__What to do__: What you return should be the lines from the first line of the records below through the line holding "Task: Click the Debug Memory Graph icon", unchanged.

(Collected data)
::::::::
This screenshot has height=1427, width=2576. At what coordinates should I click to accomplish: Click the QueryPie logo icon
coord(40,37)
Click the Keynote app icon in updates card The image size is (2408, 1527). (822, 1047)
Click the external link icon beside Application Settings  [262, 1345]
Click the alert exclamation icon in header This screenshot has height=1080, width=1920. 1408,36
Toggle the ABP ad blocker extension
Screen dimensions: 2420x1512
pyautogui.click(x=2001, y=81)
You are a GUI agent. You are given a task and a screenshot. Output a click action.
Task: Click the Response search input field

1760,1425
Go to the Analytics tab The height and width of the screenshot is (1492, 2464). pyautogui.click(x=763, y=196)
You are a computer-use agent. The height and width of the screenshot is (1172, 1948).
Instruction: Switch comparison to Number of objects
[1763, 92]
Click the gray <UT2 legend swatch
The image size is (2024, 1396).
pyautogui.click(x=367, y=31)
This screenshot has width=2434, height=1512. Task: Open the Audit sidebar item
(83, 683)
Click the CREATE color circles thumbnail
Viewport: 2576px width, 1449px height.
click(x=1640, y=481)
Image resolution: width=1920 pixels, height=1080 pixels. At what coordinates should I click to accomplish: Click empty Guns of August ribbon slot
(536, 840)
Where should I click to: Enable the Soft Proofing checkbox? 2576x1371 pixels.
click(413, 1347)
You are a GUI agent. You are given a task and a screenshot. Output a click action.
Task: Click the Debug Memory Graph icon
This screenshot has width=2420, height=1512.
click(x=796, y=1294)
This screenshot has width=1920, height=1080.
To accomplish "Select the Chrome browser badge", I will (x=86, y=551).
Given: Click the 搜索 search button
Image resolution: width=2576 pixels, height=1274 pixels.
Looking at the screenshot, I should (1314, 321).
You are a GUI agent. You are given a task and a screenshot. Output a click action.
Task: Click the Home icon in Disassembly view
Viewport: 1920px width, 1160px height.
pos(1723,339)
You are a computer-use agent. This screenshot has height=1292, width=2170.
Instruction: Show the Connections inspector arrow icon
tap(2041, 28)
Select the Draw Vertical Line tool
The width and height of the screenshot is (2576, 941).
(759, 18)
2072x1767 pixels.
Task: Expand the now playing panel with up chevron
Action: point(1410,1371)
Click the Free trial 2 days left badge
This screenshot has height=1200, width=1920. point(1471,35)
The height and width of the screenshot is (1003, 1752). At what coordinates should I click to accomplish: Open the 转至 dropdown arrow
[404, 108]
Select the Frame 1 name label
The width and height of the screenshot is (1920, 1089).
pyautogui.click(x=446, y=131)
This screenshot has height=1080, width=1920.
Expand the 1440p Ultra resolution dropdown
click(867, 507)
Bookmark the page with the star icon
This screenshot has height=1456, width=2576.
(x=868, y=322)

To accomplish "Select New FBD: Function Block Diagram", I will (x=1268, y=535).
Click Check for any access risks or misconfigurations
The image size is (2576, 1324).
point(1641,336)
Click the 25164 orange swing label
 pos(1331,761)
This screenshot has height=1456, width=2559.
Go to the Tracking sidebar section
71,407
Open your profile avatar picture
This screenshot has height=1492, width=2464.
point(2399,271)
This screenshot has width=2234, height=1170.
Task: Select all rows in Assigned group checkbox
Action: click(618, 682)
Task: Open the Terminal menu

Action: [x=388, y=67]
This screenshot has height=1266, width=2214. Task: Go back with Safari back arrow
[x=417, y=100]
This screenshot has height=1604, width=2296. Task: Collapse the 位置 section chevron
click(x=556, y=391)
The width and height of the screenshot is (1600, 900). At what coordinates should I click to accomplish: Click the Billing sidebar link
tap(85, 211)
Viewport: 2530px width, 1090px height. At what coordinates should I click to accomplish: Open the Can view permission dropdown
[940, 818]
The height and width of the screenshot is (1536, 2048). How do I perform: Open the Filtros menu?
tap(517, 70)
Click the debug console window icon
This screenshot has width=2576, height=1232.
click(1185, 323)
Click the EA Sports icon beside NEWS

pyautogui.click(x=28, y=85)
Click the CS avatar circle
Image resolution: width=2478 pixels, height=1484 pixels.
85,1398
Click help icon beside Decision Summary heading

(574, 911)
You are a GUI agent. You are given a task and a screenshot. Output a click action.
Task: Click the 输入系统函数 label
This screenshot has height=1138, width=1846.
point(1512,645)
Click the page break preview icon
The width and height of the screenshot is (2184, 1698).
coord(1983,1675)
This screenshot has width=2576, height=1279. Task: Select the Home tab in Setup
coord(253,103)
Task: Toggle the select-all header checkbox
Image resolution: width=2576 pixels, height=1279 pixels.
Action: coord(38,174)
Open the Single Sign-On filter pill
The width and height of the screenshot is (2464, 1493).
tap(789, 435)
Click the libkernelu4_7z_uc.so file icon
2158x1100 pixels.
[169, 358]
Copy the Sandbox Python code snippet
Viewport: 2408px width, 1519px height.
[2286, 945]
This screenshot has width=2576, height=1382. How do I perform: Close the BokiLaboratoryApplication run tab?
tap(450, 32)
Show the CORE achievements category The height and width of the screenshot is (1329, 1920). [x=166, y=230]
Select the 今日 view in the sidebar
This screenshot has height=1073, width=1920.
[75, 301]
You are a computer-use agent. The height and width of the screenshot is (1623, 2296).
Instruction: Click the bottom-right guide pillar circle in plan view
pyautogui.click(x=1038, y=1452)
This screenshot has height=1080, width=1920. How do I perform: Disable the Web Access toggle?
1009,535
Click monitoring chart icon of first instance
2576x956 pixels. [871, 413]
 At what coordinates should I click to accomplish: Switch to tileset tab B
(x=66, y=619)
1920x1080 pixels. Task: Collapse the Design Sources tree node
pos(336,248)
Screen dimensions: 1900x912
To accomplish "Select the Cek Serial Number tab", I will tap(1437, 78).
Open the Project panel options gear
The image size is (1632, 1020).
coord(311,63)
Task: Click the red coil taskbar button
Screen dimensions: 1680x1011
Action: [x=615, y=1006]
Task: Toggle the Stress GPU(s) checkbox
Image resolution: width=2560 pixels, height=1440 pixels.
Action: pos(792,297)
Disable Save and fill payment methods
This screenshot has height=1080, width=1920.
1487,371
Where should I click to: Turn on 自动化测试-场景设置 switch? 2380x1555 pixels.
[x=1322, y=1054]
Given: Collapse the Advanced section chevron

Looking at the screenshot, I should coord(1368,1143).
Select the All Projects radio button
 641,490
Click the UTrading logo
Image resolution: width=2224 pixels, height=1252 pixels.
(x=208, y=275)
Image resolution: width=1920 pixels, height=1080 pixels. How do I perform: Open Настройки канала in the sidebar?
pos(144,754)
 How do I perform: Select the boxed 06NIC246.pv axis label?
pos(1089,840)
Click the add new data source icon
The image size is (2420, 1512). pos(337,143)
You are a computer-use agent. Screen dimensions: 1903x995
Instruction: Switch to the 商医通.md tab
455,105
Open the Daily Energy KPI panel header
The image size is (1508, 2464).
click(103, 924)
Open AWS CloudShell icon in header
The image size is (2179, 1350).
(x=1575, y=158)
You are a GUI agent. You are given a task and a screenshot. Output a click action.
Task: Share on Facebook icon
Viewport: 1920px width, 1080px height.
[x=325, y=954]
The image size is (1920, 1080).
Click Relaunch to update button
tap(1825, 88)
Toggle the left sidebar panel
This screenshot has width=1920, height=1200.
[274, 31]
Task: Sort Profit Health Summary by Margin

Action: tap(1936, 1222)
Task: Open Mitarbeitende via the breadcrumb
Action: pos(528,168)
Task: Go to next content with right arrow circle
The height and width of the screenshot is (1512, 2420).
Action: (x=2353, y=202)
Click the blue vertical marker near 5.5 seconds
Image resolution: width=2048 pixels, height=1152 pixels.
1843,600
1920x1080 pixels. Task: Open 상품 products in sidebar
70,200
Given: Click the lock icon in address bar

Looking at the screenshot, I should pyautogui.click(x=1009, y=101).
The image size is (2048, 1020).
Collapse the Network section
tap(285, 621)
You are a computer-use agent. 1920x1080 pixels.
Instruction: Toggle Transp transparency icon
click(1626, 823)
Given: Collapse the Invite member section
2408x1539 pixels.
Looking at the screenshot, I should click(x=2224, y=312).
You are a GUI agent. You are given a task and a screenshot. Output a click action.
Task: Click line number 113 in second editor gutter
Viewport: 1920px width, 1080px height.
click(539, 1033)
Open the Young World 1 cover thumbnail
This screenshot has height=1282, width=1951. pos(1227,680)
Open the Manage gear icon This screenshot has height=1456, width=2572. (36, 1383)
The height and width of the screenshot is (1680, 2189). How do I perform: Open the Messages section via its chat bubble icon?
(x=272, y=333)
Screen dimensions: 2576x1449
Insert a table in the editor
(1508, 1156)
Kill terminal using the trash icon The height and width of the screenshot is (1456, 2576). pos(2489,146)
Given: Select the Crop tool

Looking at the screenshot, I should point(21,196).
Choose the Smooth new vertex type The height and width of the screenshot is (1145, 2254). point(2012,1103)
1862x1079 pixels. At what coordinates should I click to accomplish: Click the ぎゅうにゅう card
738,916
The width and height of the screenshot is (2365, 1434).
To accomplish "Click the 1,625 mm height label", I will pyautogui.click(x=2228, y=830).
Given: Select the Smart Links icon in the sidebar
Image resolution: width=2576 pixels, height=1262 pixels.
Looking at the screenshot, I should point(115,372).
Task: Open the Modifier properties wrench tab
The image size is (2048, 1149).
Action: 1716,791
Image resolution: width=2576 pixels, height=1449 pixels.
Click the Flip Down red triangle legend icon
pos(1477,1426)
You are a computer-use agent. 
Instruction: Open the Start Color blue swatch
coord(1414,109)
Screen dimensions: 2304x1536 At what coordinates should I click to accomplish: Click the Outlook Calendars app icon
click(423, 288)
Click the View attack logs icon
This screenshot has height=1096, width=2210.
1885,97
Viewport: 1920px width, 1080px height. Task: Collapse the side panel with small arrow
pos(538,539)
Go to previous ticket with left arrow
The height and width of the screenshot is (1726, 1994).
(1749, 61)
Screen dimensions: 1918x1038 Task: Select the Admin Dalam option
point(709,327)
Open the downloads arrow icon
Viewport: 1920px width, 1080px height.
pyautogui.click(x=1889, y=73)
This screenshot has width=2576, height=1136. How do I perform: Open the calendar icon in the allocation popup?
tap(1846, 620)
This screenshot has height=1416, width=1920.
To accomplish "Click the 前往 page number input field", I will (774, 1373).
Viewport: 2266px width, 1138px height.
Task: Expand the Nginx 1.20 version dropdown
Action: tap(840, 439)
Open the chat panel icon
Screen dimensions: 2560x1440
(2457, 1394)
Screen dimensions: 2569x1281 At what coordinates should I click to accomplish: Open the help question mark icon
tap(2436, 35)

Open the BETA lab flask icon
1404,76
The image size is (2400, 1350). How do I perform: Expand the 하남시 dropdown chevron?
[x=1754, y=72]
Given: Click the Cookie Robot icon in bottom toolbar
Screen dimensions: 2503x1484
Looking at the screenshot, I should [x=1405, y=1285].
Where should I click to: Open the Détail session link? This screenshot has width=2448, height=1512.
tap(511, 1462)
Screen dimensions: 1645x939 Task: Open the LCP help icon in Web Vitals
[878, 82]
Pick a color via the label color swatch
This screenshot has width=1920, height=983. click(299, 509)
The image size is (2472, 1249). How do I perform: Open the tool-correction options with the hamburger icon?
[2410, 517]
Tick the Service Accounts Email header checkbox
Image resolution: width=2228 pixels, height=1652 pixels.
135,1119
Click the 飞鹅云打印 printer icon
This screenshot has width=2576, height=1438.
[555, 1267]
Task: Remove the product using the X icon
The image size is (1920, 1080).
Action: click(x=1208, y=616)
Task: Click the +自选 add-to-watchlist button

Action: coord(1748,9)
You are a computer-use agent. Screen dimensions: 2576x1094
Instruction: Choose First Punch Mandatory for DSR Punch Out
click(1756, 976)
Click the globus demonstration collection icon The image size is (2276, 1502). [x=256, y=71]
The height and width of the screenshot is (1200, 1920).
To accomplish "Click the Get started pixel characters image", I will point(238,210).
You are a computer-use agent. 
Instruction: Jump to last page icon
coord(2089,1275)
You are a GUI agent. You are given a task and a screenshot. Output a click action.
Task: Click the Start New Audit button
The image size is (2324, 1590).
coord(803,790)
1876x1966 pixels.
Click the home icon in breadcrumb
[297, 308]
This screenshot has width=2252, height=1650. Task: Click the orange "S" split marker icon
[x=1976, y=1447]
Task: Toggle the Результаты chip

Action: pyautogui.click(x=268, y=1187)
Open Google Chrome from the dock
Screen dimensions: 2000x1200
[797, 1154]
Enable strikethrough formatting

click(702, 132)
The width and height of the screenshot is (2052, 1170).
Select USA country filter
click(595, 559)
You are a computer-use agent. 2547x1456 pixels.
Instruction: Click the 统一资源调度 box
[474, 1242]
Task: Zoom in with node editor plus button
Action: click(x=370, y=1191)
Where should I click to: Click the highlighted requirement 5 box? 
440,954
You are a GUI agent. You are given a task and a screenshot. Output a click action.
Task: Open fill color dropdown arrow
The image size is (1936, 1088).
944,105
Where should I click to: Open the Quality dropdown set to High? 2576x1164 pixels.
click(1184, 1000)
::::::::
__Written answer__:
This screenshot has height=1427, width=2576. At what coordinates should I click to accomplish: Click the QueryPie logo icon
coord(40,37)
Click the Keynote app icon in updates card The image size is (2408, 1527). (822, 1047)
Click the external link icon beside Application Settings  [262, 1345]
Click the alert exclamation icon in header This screenshot has height=1080, width=1920. 1408,36
Toggle the ABP ad blocker extension
Screen dimensions: 2420x1512
pyautogui.click(x=2001, y=81)
You are a GUI agent. You are given a task and a screenshot. Output a click action.
Task: Click the Response search input field

1760,1425
Go to the Analytics tab The height and width of the screenshot is (1492, 2464). pyautogui.click(x=763, y=196)
You are a computer-use agent. The height and width of the screenshot is (1172, 1948).
Instruction: Switch comparison to Number of objects
[1763, 92]
Click the gray <UT2 legend swatch
The image size is (2024, 1396).
pyautogui.click(x=367, y=31)
This screenshot has width=2434, height=1512. Task: Open the Audit sidebar item
(83, 683)
Click the CREATE color circles thumbnail
Viewport: 2576px width, 1449px height.
click(x=1640, y=481)
Image resolution: width=1920 pixels, height=1080 pixels. At what coordinates should I click to accomplish: Click empty Guns of August ribbon slot
(536, 840)
Where should I click to: Enable the Soft Proofing checkbox? 2576x1371 pixels.
click(413, 1347)
You are a GUI agent. You are given a task and a screenshot. Output a click action.
Task: Click the Debug Memory Graph icon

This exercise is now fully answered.